TEXT SHOWN start

I guess caged birds are really popular in HK, so you must find quite a few escapees around?

Get ready to go up the hill yet?

I saw a couple of common kingfishers this past weekend - nothing exotic, but fun to watch them fishing.
 

MKinHK

Mike Kilburn
Hong Kong
Hi Gretchen

Yes Hong Kong has lots of cagebirds - at least 250,000 per year are traded through the bird market plus a few hundred thousand more that are trans-shipped through HK.

Sadly Iwas working all weekend so no opportunity to go birding - although this weekend I will definitely go out, and Monday I am guiding for some overseas birders - whch I am very much looking forward to.

Kingfishers are always good to see . . .

Cheers
Mike
 

rockfowl

Mark Andrews
Mike,

The big river you mention at Shanhaiguan' is now trashed, more of a polluted trickle which has been concreted over in some areas!

Gretchen,

You can see Crested Kingfisher around Beidaihe in the late Autumn/Winter, try the reservoir/fishponds area and the bay at Lighthouse Point. They often hang around the ornamental bit below Eagle Rock at the end of the sandflats, where the 'Windmill' stands.
 

Gretchen

Well-known member
The big river you mention at Shanhaiguan' is now trashed, more of a polluted trickle which has been concreted over in some areas!
Yeah, always change... though some places are starting to look a bit better, the water components are usually the worst parts.
You can see Crested Kingfisher around Beidaihe in the late Autumn/Winter, try the reservoir/fishponds area and the bay at Lighthouse Point. They often hang around the ornamental bit below Eagle Rock at the end of the sandflats, where the 'Windmill' stands.

Cheers Mark! I would not have thought of looking over on the ocean side for them - of course they don't care if the fish live in salt or "fresh" I guess :-O Thanks for another idea.

Gretchen
 

MKinHK

Mike Kilburn
Hong Kong
With visiting birders coming into town on Monday today was my first return to the forest since May. Again it was pretty hot - the hottest August since 18-something apparently, but once I got into the forest it turned out to be pretty pleasant.

TEXT SHOWN end

**EXERCISE AIM:**
Reproduce word for word the part of the birding thread above starting with "Yeah, always change..." and going on through "be pretty pleasant.".

DATASET start

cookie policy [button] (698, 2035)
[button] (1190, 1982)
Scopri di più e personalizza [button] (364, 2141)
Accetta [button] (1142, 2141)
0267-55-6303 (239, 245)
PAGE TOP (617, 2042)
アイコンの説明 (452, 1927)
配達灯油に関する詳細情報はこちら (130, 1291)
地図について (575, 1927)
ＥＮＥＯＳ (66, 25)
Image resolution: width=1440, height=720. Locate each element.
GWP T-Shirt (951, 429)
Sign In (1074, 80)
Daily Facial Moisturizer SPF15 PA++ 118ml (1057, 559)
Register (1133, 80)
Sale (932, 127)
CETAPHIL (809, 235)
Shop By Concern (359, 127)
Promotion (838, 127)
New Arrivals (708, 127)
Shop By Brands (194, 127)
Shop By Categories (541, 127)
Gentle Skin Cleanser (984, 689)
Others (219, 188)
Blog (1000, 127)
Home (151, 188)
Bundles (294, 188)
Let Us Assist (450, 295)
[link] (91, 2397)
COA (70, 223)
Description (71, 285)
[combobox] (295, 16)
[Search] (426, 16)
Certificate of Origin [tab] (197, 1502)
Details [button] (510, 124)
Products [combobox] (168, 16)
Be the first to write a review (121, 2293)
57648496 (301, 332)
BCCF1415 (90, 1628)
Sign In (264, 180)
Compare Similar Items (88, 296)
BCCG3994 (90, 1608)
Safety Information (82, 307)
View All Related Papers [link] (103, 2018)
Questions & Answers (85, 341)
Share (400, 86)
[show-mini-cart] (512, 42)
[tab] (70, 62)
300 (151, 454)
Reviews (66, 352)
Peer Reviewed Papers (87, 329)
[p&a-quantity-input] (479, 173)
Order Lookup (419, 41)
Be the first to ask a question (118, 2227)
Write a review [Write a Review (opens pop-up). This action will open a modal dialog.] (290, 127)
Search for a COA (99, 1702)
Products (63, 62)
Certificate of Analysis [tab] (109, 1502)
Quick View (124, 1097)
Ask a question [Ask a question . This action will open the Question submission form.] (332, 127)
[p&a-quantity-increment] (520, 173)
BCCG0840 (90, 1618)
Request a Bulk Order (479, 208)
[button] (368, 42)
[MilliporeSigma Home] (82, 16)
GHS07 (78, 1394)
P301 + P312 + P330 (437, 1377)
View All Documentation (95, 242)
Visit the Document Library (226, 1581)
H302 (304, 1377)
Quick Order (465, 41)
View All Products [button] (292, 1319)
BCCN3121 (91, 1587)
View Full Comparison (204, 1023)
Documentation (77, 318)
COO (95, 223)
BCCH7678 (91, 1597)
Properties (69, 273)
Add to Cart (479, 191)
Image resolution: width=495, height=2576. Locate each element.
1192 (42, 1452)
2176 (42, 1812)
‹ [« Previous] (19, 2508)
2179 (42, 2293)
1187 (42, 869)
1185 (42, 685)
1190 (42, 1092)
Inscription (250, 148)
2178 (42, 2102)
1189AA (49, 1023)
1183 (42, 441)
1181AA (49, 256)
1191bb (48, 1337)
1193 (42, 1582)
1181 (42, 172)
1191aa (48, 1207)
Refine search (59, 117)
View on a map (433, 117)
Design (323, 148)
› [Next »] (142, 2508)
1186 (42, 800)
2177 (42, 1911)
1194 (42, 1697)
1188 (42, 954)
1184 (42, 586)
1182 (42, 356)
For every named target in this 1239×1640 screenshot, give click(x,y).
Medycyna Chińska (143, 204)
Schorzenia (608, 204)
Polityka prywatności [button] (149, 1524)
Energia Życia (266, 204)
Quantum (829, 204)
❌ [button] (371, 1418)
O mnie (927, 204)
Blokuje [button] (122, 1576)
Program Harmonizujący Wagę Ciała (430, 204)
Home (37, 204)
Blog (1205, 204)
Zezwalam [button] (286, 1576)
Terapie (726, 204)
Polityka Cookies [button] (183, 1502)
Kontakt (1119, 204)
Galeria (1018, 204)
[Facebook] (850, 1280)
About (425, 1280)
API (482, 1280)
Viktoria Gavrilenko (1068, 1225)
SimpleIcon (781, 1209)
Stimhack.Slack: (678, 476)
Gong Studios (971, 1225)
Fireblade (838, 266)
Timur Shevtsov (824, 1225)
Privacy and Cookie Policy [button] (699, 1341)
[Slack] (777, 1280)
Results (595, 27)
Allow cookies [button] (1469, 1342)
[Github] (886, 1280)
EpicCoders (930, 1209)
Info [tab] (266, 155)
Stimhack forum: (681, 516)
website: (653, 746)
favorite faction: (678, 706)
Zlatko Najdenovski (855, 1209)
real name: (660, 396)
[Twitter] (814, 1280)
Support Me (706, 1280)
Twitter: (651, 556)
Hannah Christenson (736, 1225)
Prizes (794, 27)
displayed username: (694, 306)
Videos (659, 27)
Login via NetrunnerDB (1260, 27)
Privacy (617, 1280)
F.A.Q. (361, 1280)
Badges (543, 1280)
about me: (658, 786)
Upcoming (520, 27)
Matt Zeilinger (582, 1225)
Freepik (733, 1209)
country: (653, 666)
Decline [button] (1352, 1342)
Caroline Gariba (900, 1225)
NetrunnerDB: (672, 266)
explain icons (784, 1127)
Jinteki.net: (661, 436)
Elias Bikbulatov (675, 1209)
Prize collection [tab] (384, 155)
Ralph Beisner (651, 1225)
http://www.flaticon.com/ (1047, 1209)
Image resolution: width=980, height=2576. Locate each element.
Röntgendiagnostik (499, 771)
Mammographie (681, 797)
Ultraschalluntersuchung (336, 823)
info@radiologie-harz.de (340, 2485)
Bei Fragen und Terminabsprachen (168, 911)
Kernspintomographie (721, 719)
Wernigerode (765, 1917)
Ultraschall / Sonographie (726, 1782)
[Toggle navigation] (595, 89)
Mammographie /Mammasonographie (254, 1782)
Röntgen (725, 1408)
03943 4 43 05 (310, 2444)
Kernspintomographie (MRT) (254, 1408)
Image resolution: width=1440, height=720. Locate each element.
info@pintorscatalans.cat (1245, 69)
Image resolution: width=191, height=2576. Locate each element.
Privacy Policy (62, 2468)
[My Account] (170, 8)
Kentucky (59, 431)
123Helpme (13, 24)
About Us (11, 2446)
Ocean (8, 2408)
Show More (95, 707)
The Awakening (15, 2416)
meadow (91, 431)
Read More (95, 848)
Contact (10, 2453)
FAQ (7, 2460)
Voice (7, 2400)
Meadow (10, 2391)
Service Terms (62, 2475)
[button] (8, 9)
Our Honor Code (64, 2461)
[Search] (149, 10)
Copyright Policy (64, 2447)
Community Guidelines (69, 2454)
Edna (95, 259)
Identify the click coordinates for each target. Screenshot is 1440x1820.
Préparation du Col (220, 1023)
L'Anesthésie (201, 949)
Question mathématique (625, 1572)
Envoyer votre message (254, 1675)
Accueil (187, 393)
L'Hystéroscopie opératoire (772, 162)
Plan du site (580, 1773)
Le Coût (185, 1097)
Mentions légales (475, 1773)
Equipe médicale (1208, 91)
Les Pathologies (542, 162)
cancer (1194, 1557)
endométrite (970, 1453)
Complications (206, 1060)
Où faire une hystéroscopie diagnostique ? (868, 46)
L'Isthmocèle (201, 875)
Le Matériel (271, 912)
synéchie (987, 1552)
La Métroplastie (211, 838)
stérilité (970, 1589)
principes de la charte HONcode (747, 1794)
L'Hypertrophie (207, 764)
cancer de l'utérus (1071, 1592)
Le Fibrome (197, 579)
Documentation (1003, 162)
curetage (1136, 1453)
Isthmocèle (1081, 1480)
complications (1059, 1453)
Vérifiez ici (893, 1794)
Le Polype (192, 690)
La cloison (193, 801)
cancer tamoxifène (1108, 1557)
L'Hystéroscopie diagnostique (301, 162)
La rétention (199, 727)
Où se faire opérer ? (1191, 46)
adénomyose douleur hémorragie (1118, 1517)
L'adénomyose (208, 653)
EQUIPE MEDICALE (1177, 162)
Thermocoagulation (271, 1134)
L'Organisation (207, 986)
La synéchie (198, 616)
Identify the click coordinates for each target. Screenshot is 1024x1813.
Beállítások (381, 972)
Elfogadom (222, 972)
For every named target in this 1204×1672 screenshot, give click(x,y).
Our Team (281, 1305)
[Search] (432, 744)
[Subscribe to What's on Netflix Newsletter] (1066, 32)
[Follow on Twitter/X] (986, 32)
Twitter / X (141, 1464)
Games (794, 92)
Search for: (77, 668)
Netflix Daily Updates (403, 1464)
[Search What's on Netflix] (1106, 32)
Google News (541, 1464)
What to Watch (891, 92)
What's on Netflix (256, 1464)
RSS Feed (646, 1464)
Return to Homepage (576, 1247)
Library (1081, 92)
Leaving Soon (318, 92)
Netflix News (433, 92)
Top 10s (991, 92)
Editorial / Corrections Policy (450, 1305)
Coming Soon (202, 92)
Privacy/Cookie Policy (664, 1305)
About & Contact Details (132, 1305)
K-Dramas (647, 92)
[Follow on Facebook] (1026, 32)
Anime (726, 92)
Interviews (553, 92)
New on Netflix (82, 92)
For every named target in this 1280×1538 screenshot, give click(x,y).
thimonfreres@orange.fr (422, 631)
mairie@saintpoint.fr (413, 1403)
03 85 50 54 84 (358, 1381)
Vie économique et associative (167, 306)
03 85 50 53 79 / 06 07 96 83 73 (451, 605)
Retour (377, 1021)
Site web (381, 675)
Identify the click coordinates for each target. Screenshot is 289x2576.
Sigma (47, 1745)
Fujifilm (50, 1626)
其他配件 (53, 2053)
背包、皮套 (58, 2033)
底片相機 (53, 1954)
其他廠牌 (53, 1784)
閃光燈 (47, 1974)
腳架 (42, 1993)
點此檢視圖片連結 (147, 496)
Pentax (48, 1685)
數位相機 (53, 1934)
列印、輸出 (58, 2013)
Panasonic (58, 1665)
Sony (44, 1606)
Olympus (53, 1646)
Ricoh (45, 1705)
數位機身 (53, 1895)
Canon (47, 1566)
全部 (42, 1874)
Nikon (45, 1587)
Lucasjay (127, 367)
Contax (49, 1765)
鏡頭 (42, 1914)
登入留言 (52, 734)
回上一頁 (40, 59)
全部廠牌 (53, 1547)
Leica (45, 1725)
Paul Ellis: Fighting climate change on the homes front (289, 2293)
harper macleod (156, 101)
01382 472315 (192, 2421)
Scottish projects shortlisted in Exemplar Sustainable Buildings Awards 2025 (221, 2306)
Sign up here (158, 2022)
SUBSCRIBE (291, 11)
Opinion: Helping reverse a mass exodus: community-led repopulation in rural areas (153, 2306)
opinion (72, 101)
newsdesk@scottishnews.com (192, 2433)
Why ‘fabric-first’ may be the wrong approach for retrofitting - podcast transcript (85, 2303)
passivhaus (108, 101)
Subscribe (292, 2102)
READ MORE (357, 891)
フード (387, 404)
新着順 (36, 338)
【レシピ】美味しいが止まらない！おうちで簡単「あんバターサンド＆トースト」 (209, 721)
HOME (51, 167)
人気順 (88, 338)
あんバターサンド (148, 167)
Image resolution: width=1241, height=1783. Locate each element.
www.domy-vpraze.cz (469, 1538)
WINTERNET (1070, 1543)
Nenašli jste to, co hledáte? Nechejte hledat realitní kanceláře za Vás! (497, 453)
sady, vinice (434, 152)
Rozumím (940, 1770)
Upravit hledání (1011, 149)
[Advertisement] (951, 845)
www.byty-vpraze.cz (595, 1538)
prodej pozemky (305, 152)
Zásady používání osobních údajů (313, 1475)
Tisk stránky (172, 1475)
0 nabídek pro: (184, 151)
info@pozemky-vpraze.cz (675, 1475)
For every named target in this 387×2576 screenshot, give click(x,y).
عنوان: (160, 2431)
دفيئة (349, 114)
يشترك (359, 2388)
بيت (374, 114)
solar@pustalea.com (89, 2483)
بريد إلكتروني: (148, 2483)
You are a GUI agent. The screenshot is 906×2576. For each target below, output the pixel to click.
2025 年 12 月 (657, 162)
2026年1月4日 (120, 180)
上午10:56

DATASET end

**RESPONSE:**
Yeah, always change... though some places are starting to look a bit better, the water components are usually the worst parts.
You can see Crested Kingfisher around Beidaihe in the late Autumn/Winter, try the reservoir/fishponds area and the bay at Lighthouse Point. They often hang around the ornamental bit below Eagle Rock at the end of the sandflats, where the 'Windmill' stands.

Cheers Mark! I would not have thought of looking over on the ocean side for them - of course they don't care if the fish live in salt or "fresh" I guess :-O Thanks for another idea.

Gretchen
 

MKinHK

Mike Kilburn
Hong Kong
With visiting birders coming into town on Monday today was my first return to the forest since May. Again it was pretty hot - the hottest August since 18-something apparently, but once I got into the forest it turned out to be pretty pleasant.